What you will do:
Within the lines below, find those that hold the string "Viewport" and copy each one.

(Data records)

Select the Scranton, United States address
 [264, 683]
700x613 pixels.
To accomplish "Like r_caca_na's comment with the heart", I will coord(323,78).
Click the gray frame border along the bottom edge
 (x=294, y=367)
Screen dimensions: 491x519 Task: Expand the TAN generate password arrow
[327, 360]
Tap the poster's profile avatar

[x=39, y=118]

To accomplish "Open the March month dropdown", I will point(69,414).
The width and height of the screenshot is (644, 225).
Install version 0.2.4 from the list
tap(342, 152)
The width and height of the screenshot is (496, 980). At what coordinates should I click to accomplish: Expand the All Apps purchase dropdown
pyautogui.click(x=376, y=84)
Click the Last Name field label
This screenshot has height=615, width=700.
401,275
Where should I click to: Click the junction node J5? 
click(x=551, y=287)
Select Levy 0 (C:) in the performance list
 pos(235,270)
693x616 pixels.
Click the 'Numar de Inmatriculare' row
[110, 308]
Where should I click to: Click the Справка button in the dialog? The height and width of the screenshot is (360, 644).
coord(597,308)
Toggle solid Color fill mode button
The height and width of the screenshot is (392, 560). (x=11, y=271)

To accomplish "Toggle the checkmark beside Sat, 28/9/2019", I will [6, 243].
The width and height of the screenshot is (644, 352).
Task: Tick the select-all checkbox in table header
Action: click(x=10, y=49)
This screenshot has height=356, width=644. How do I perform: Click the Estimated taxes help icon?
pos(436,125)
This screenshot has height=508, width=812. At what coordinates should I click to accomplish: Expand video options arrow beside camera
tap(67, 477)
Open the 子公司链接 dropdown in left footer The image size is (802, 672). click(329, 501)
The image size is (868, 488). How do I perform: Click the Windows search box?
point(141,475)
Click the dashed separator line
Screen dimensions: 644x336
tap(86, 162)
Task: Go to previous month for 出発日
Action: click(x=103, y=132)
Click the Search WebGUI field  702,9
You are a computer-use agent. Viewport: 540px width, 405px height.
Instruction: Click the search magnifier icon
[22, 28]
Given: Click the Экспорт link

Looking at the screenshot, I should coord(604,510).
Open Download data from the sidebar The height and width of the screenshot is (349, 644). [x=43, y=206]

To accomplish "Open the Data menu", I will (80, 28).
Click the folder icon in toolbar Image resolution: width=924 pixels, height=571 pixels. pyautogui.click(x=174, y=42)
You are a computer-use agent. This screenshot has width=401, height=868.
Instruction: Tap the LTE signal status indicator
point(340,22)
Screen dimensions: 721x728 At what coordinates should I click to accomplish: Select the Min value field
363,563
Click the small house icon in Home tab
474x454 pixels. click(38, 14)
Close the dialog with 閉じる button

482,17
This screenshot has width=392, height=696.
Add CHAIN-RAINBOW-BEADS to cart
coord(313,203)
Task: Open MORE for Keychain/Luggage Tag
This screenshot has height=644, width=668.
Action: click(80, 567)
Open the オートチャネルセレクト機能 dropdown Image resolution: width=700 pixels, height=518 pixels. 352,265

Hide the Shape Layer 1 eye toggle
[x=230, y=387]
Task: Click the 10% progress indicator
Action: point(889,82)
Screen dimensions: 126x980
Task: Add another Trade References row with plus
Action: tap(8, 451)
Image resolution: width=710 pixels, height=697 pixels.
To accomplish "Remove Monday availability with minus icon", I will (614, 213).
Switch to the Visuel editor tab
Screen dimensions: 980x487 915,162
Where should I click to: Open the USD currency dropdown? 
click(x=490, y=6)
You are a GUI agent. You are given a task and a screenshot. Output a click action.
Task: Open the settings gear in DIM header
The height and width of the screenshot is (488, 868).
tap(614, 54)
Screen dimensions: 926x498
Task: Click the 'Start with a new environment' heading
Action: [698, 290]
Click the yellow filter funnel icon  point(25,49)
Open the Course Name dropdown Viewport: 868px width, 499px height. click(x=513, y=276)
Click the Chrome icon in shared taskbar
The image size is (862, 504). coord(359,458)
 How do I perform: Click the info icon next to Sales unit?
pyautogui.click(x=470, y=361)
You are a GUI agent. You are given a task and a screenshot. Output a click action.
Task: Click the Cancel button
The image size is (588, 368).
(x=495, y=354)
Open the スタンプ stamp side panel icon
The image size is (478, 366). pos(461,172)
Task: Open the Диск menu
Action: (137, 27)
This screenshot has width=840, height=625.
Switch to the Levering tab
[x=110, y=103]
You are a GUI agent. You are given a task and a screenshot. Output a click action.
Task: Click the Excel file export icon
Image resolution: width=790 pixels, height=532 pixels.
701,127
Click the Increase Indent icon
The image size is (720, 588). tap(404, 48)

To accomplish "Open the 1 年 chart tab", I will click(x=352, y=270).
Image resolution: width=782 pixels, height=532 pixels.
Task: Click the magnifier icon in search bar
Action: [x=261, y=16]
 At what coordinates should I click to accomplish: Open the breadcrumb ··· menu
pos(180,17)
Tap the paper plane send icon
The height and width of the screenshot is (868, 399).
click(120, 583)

Response for this exercise:
You are a computer-use agent. Viewport: 540px width, 405px height.
Open the Course Name dropdown Viewport: 868px width, 499px height. click(x=513, y=276)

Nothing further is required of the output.